Synteny measures the conservation of gene order between genomes:

  • Microsynteny: Local conservation of a few genes; used for ortholog validation
  • Macrosynteny: Chromosome-scale conservation; reveals ancestral genome organization
  • Tools: MCScanX (collinear block detection using DAGchainer-like algorithm), GENESPACE (integrates orthology and synteny), SynVisio/SynMap (visualization)

Synteny analysis reveals whole-genome duplications (WGDs), chromosomal rearrangements (inversions, translocations, fusions), and the evolutionary history of genome structure.

Whole-Genome Alignment

Progressive Cactus: Reference-free whole-genome aligner constructing a cactus graph representing all rearrangements between multiple genomes. Basis for pangenome construction.

minimap2/AnchorWave: Pairwise genome alignment handling structural variation and WGDs.

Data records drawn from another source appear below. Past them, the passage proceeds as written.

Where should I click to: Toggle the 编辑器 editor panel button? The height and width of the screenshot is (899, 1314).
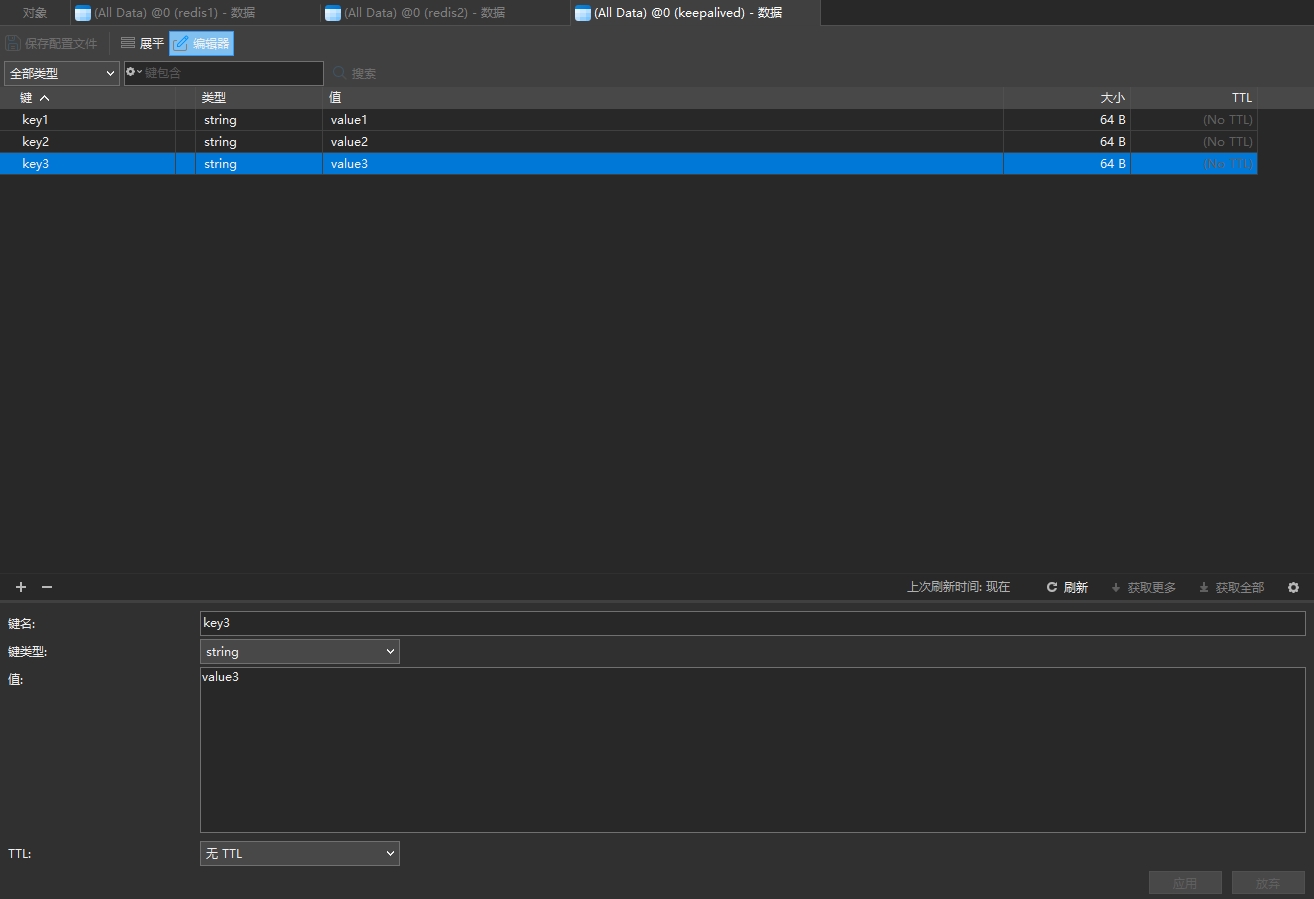pos(201,43)
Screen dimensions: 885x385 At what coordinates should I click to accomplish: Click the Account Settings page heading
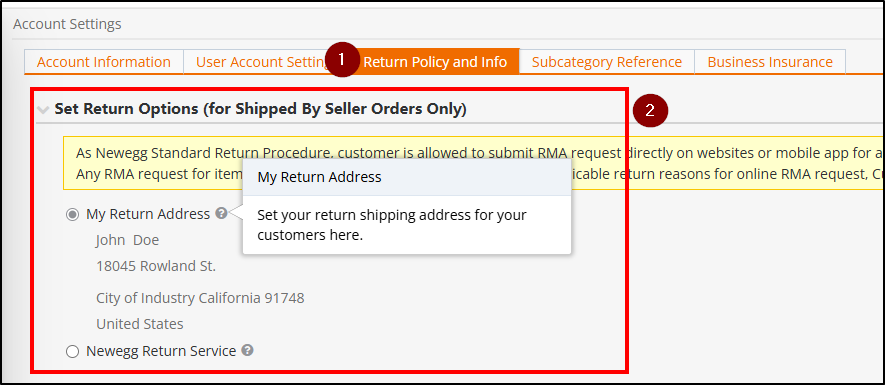tap(67, 24)
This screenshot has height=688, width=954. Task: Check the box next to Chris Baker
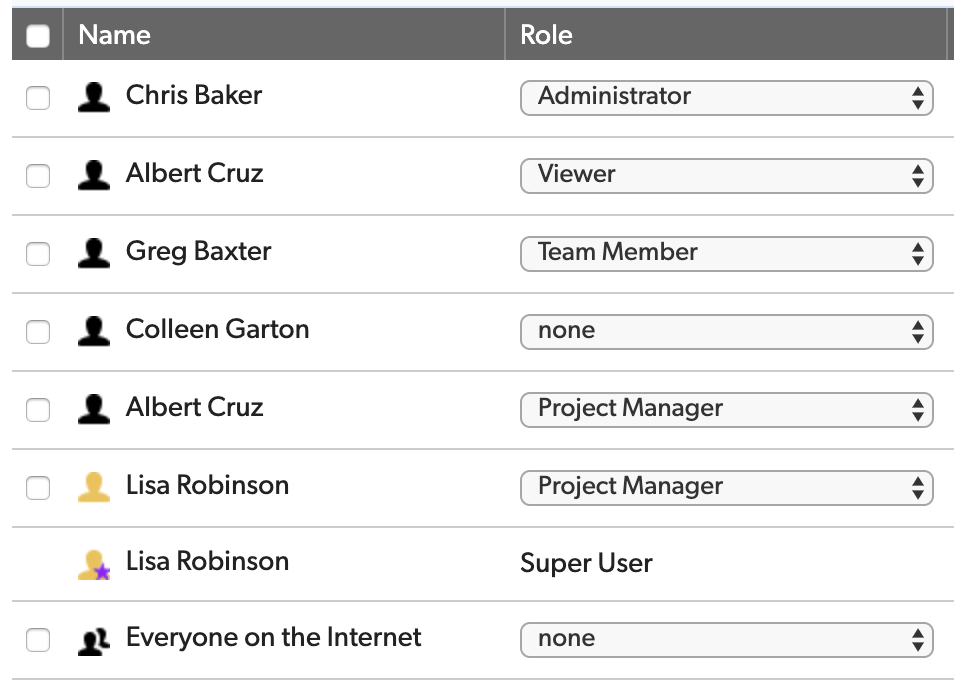tap(38, 97)
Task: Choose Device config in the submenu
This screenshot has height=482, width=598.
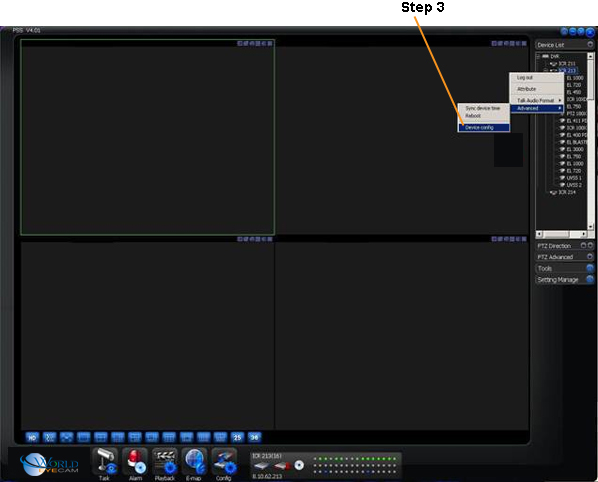Action: click(x=484, y=127)
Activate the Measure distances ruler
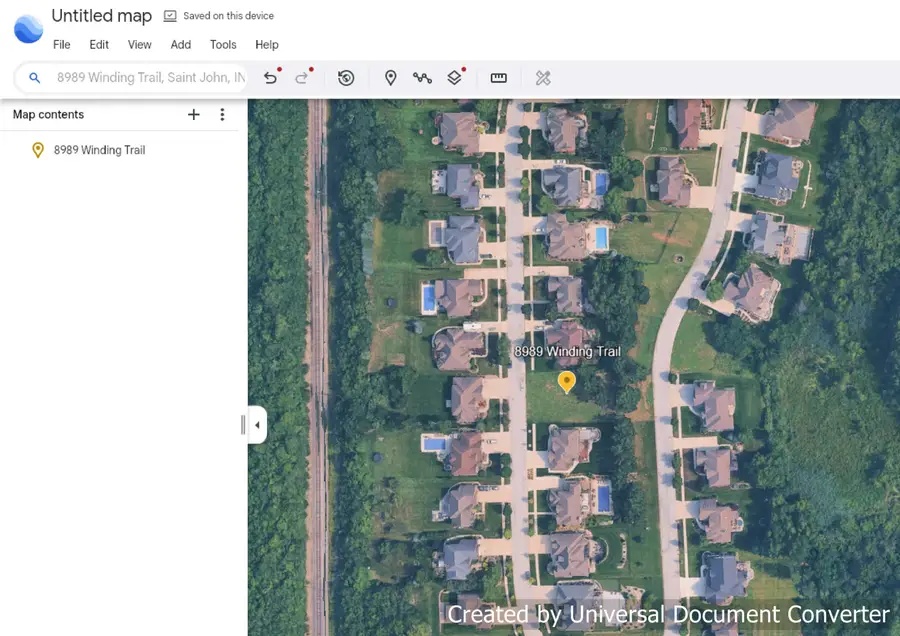This screenshot has height=636, width=900. 498,77
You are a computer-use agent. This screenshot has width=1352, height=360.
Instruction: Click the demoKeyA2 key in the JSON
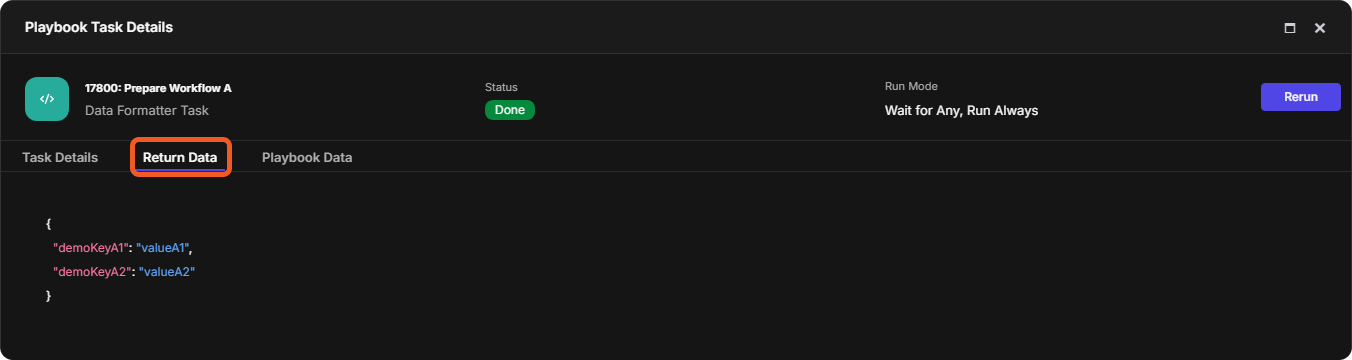(91, 271)
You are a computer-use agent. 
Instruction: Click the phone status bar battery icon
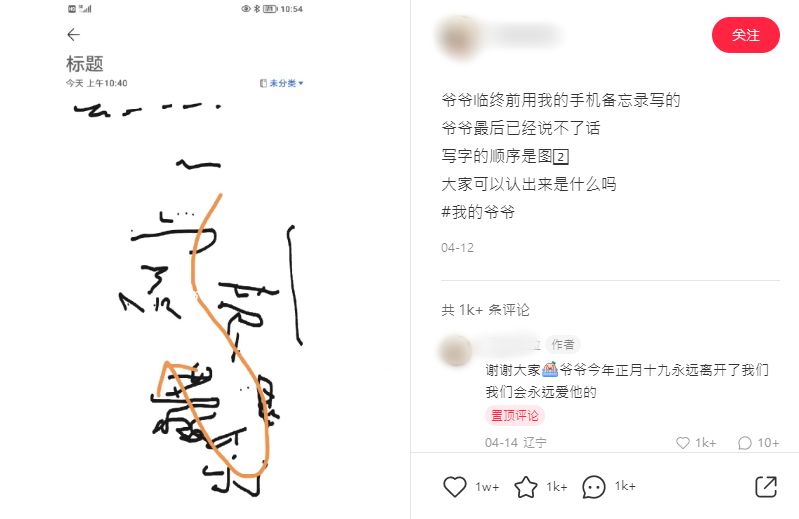[x=270, y=9]
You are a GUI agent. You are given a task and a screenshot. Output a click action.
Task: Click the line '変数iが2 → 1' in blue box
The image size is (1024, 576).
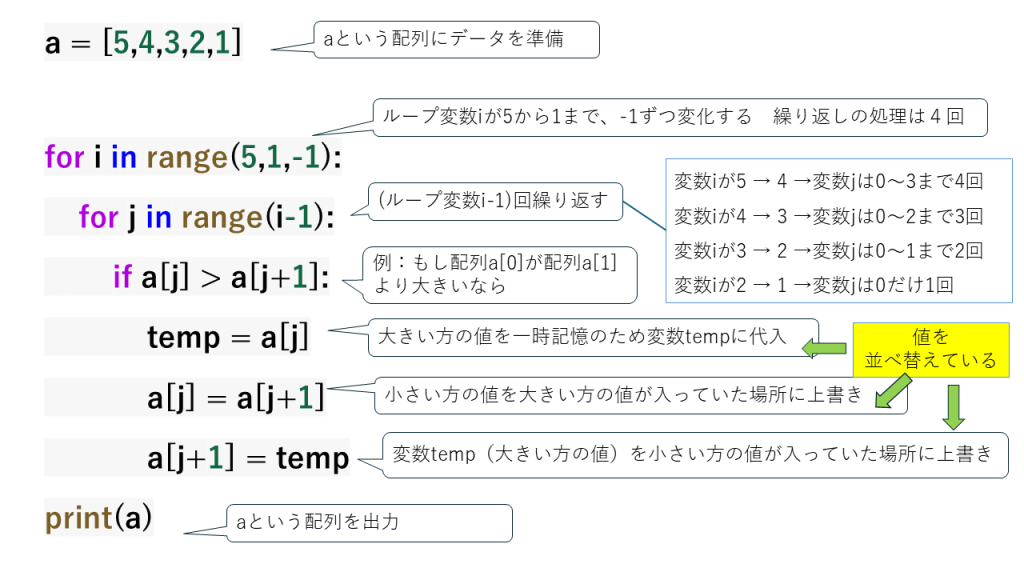coord(813,283)
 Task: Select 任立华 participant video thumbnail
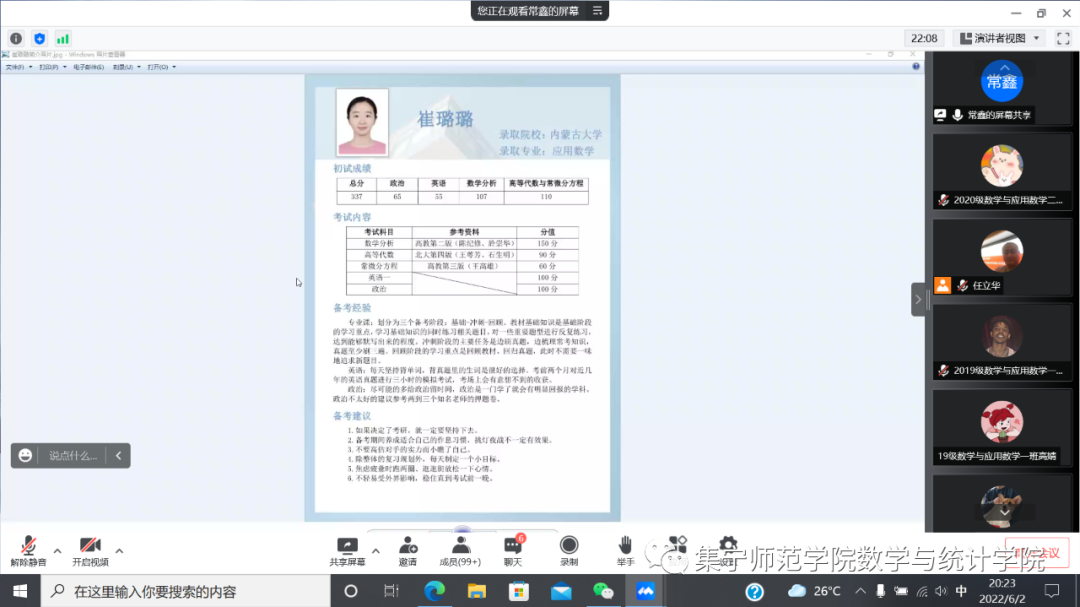pyautogui.click(x=1001, y=256)
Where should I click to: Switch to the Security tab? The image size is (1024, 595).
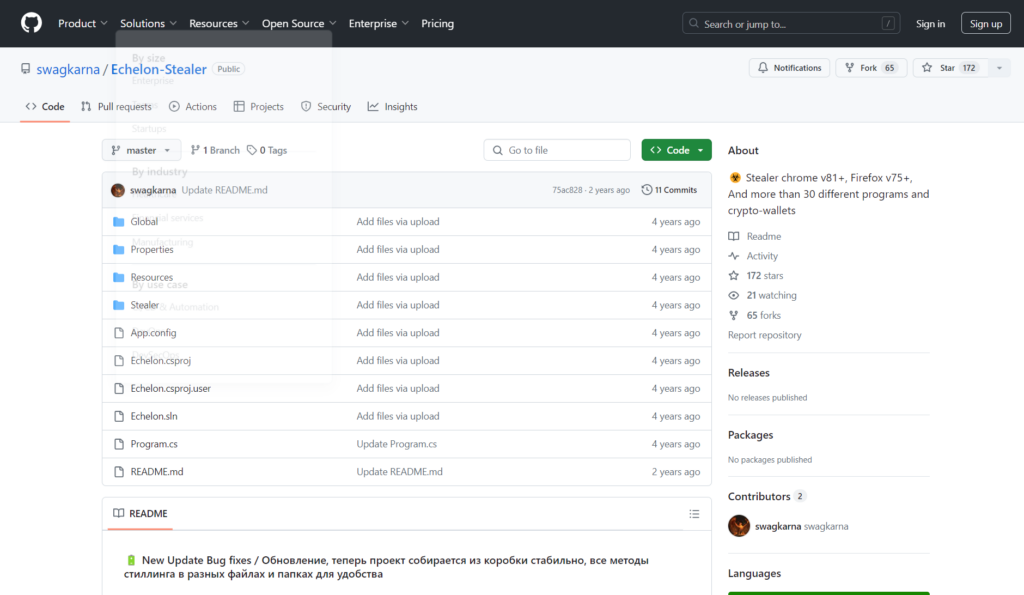pyautogui.click(x=326, y=107)
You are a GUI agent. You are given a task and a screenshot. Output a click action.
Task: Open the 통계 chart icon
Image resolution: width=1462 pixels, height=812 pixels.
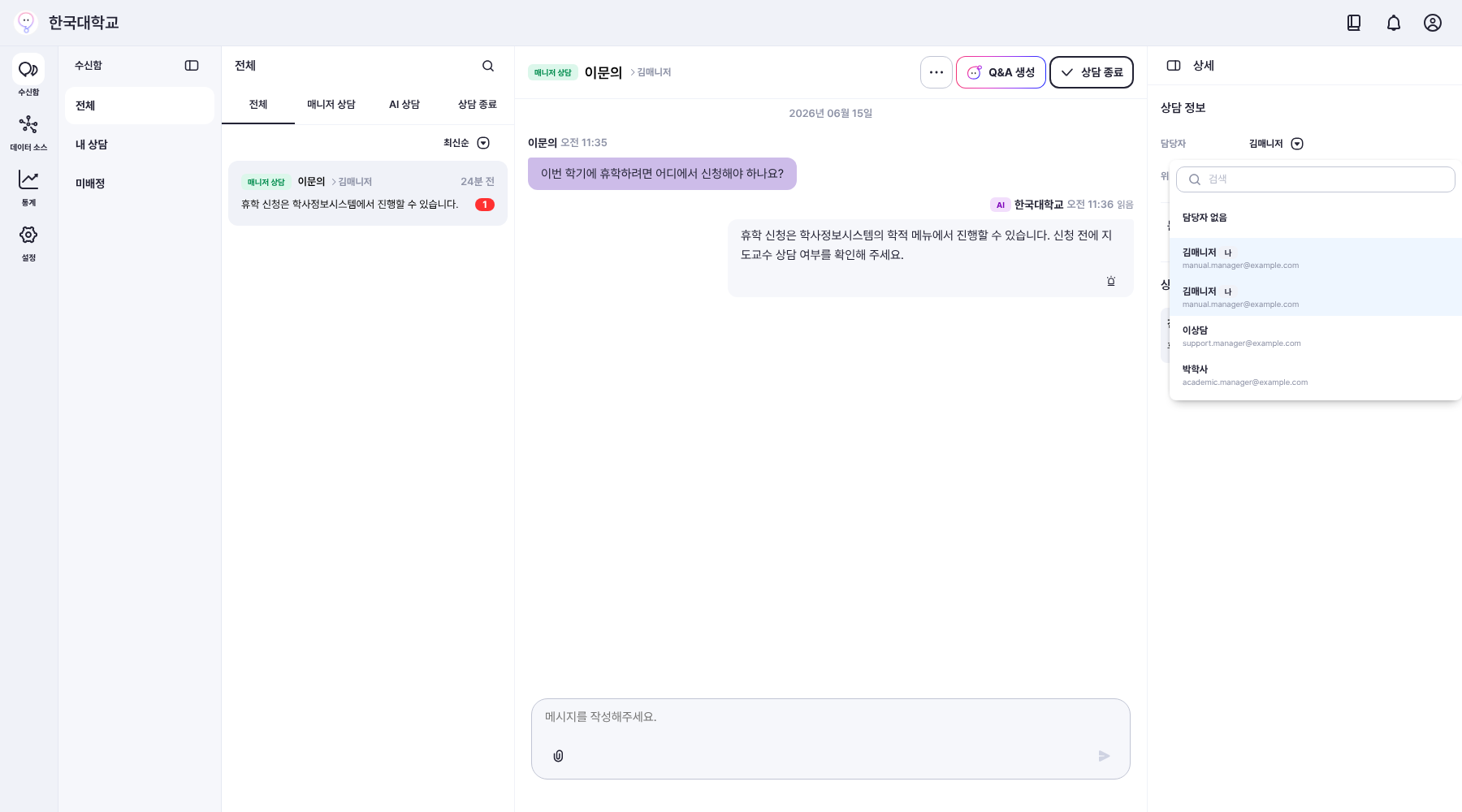(28, 179)
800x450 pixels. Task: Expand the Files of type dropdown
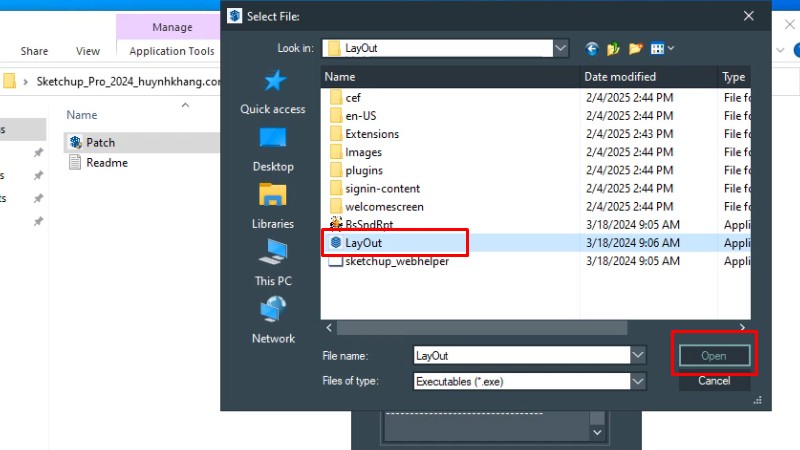[x=638, y=381]
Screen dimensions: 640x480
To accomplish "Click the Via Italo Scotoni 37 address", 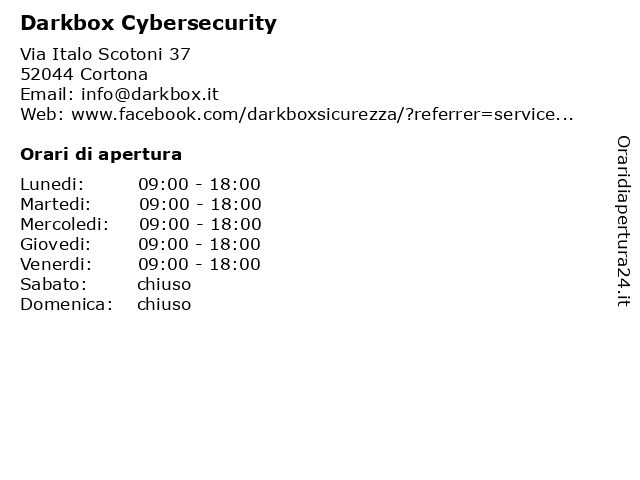I will (105, 54).
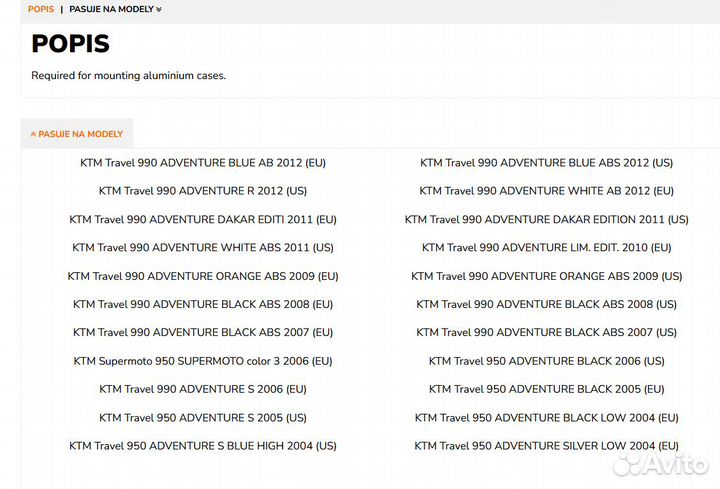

Annotation Standards and Pipelines

Community Standards

  • INSDC feature table: Standardized feature types and qualifiers for GenBank/ENA/DDBJ submissions
  • GFF3: Standard format for genome annotations; hierarchical parent-child relationships (gene -> mRNA -> exon/CDS)
  • Annotation Edit Distance (AED): Measures concordance between predicted and evidence-supported gene models; AED = 0 is perfect agreement

Production Pipelines

  • NCBI Eukaryotic Genome Annotation Pipeline: Combines Gnomon gene prediction with RefSeq transcript/protein evidence
  • Ensembl Gene Annotation: Multi-evidence pipeline producing the Ensembl gene sets
  • Prokka/Bakta: Rapid prokaryotic annotation integrating Prodigal gene prediction with functional databases

Annotation is iterative: initial automated predictions are refined with new evidence (RNA-seq, proteomics, manual curation) over time. Community annotation efforts (Apollo, WebApollo) enable collaborative manual curation at scale.